If the Court had adopted that definition, then burst fire M16s would have been lawful in the 7th circuit, as they would not be "automatic" under the definition proffered.
The fact that they only heard from Kiernicki, and his credibility, isn't a matter of law, for an appeals court to decide, but a matter of fact, for a jury to decide. The fact is that 12 of Olofsons peers believed Kiernicki. Was he lying? Maybe he was. But in our legal system that's something juries have to decide.
Again you refuse to deal with the government lawyers lying and cheating Olofson out of his due process of discovery.
The fact that he was not allowed to have his expert in court to hear the goverment's expert is an attack on his rights as well and was poorly addressed.
What this case is about is bad news for the who system and its going to come back and bite a lot of people.

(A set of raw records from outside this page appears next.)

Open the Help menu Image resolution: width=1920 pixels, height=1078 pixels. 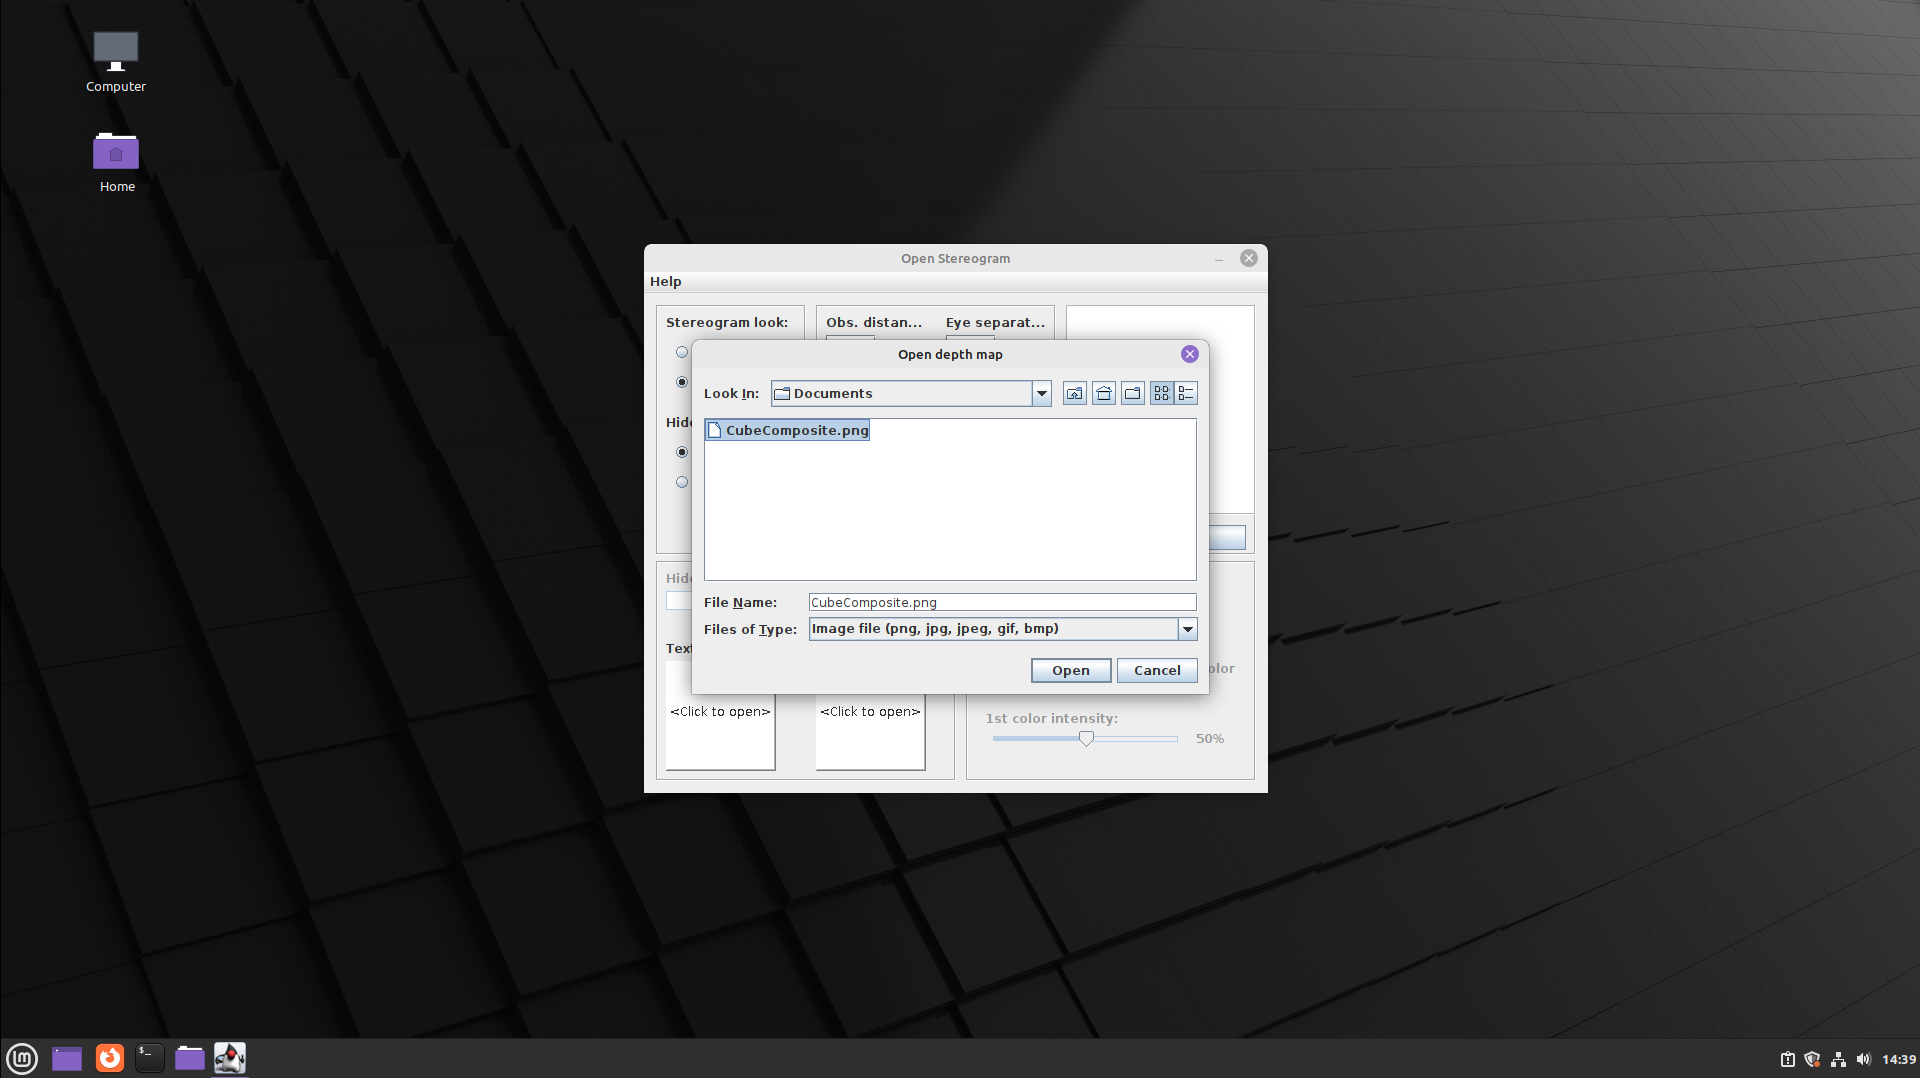tap(665, 282)
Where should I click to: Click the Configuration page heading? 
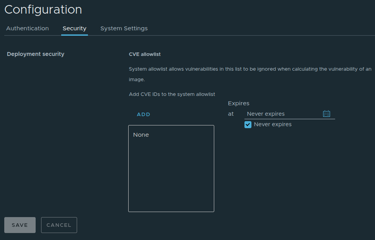43,10
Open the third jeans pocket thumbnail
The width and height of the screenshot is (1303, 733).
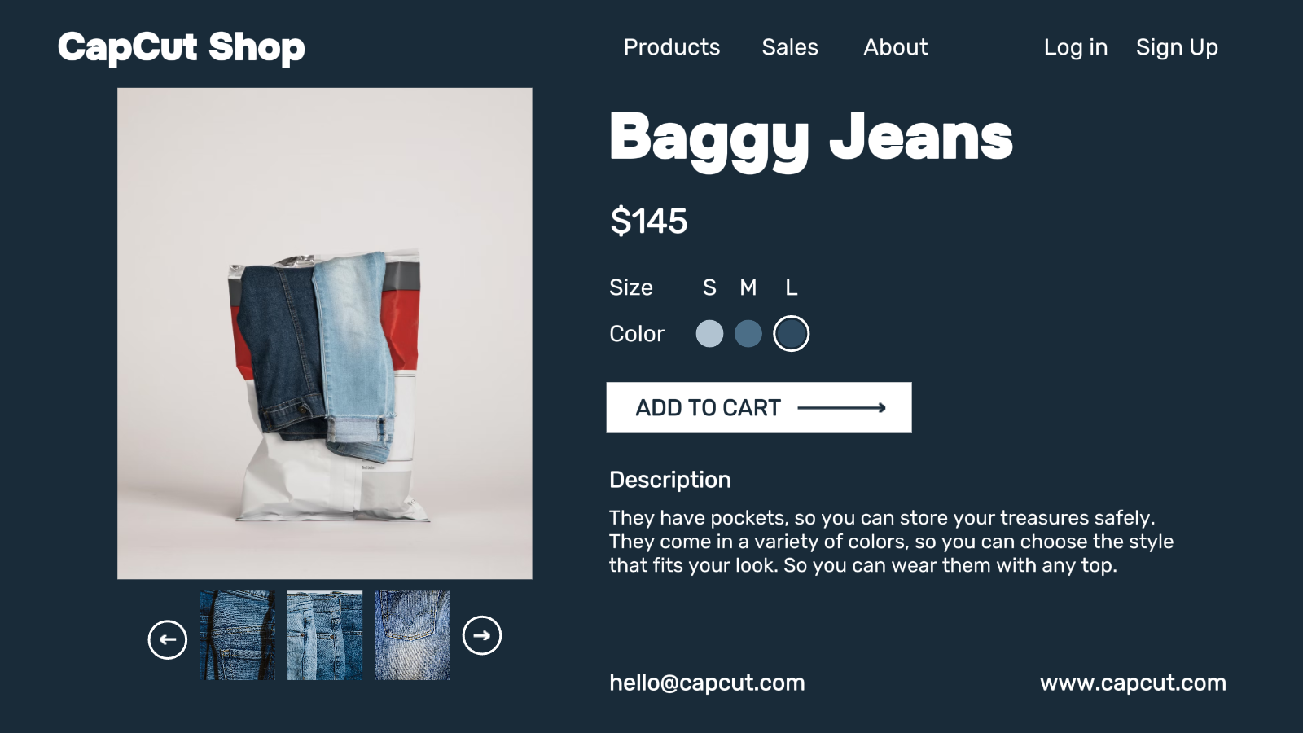click(x=412, y=635)

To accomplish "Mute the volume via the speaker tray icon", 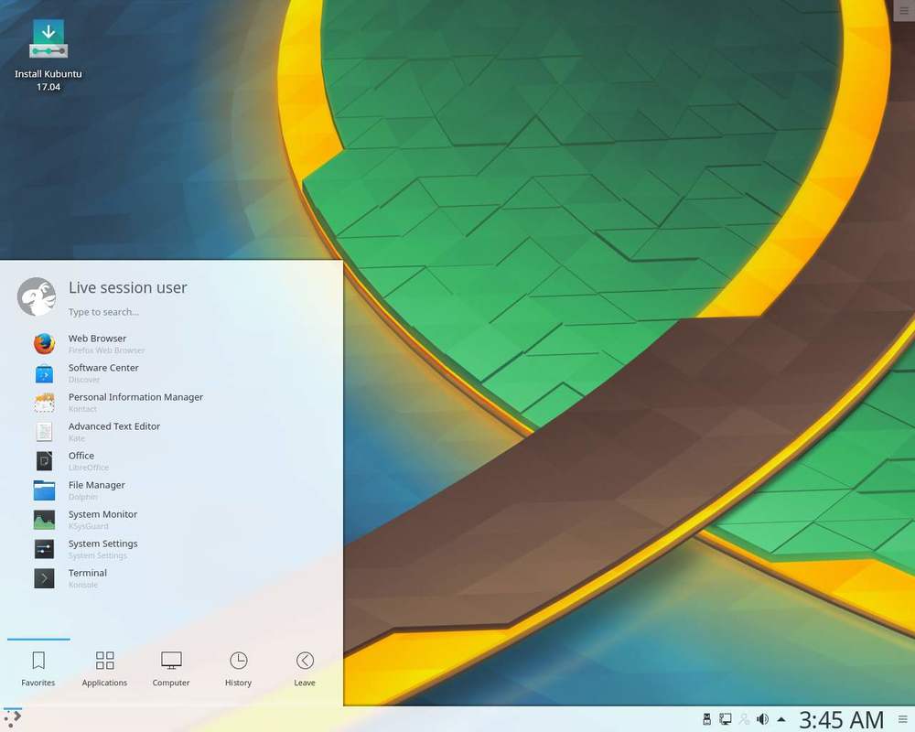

Sebastain, you remind me of something that goes like this, when the came for the Jews, I did nothing because I wasn't a Jew.
Fact of the matter it all starts with cases like this were laws are made up out of thin air and real law is refused by the trial judge. I don't think we have seen the last of this case and lets hope that this man gets some justice and not more lying government employees trying to cheat him out of his Constitutional rights to set new case law to use as a tool to do the same for many others.
What laws are being made up out of thin air? § 5845(b) is there for anyone to see. So is 922(o). I will agree with you that those laws ought not be laws, but they are, and the courts are bound to interpret them. I think it does violate the Second Amendment, but the judges in this case were never asked to decide that issue.
http://www.worldnetdaily.com/index.php?fa=PAGE.view&pageId=97491
Here you go Sebastian this is a reward for you and the NRA for going along to such a degree you would argue for the government to put people like Olofson in prison for a gun that was built by the manufacture with a misfiring problem. And get off the dime that Olofson said such and such because the only person to say he said that was forced to say it by the threat of prison.
My big question to you Sebastian, when they come to take you away how many of us do you think will still be around to help you?
By the way, you notice worldnetdaily didn't ask the NRA to comment on this new bill but asked Larry Pratt from the GOA. There's a big reason for that.
there was a law that said rose parks could not
because she was black,sit on the front of the bus
and law enforcement and the courts upheld this law even though it was un-constitutional,just because there is a law this does not make it right.if a law is unconstitutional it does not have to be obeyed,even though the court found him guilty they are violating the law of the land the
U.S. CONSTITUTION..THE SUPREME COURT HAS ALREDY DETERMINED THAT THE FEDERAL GOVERMENT CANNOT MAKE GUN LAWS (GUN FREE ZONE ACT AS WELL AS MACK,PRINCE VS U.S. ON BRADY BILL)WAS SAID TO BE BY THE U.S. SUPREME COURT AS NULL AND VOID
THE 1936 GUN LAWS AS WELL AS THE 1968 NATIONAL NAZI GUN LAWS ARE ALL UN-CONSTITUTIONAL
PAY ATTENTION CUZZ I WILL ONLY WRITE THIS ONCE
"ALL GUN LAWS ARE UN-CONSTITUTIONAL PERIOD....
Interesting. Had this happpened in Iraq to the average person there would be no problem. But here in the "land of the free" one goes to jail and his life is basically ruined. No matter what this dog and pony show called the court system says this was not right. Sure is a strange type of freedom that we have???